## Work item
Pictures are to be dropped, and only the lines from the one containing "Viewport: 511px width, 383px height." through the end of the data below are to be reproduced as written.

Given data below:

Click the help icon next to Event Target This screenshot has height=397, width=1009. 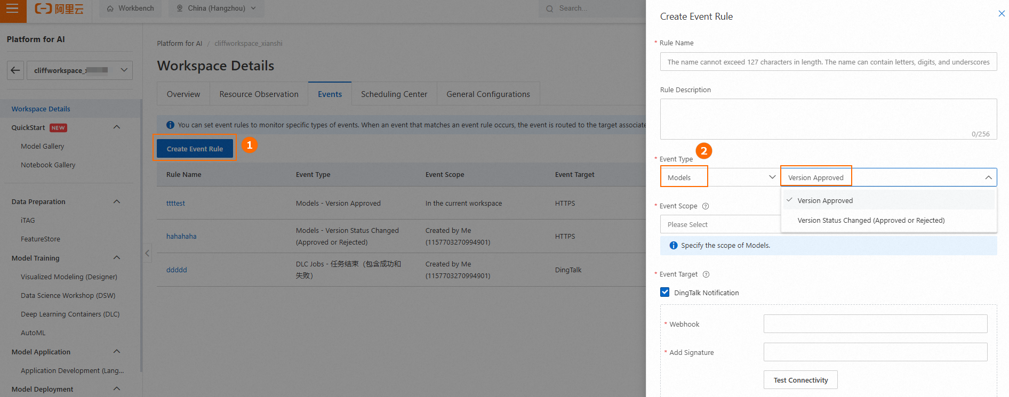tap(706, 274)
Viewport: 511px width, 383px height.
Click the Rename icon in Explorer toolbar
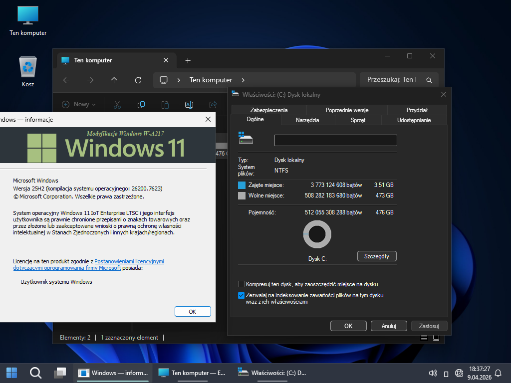pyautogui.click(x=189, y=105)
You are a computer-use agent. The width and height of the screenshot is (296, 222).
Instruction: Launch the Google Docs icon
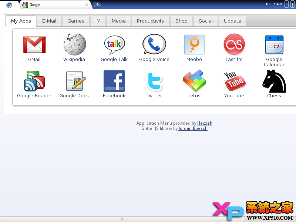(x=75, y=81)
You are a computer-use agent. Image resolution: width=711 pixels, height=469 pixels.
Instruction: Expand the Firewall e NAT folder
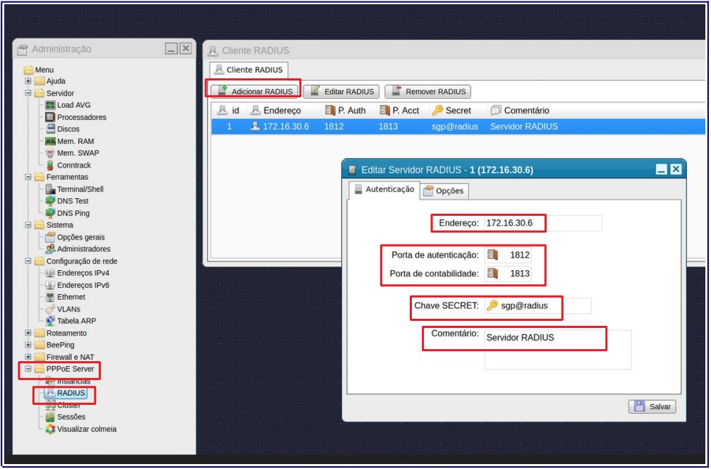pyautogui.click(x=28, y=357)
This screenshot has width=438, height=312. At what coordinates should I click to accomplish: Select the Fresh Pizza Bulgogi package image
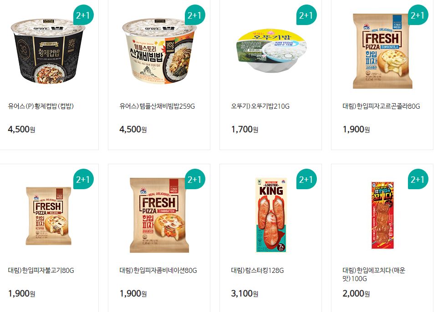[x=49, y=216]
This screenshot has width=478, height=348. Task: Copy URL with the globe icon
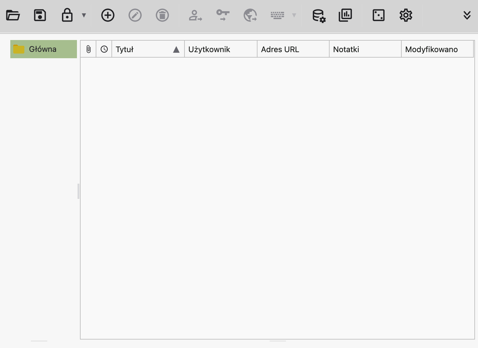click(250, 15)
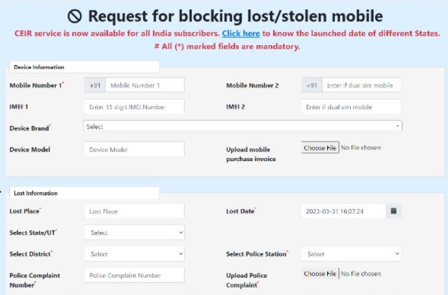Select the Device Information section tab
Image resolution: width=448 pixels, height=295 pixels.
point(84,67)
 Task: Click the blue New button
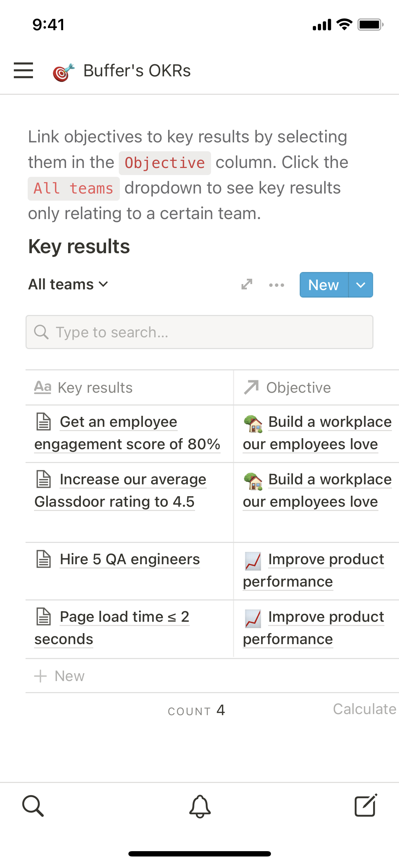324,285
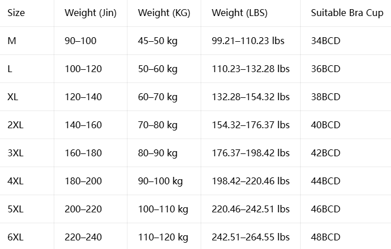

End of Given data.

## Output of the exercise
Viewport: 511px width, 383px height.
Click the Rename icon in Explorer toolbar
pyautogui.click(x=189, y=105)
You are a computer-use agent. The width and height of the screenshot is (296, 222).
Instruction: Launch the Google Docs icon
(x=75, y=81)
You are a computer-use agent. Image resolution: width=711 pixels, height=469 pixels.
Instruction: Expand the Firewall e NAT folder
pyautogui.click(x=28, y=357)
This screenshot has width=438, height=312. At what coordinates should I click to accomplish: Select the Fresh Pizza Bulgogi package image
[x=49, y=216]
This screenshot has width=478, height=348. Task: Copy URL with the globe icon
click(250, 15)
Select the Device Information section tab
Image resolution: width=448 pixels, height=295 pixels.
point(84,67)
 Task: Click the blue New button
324,285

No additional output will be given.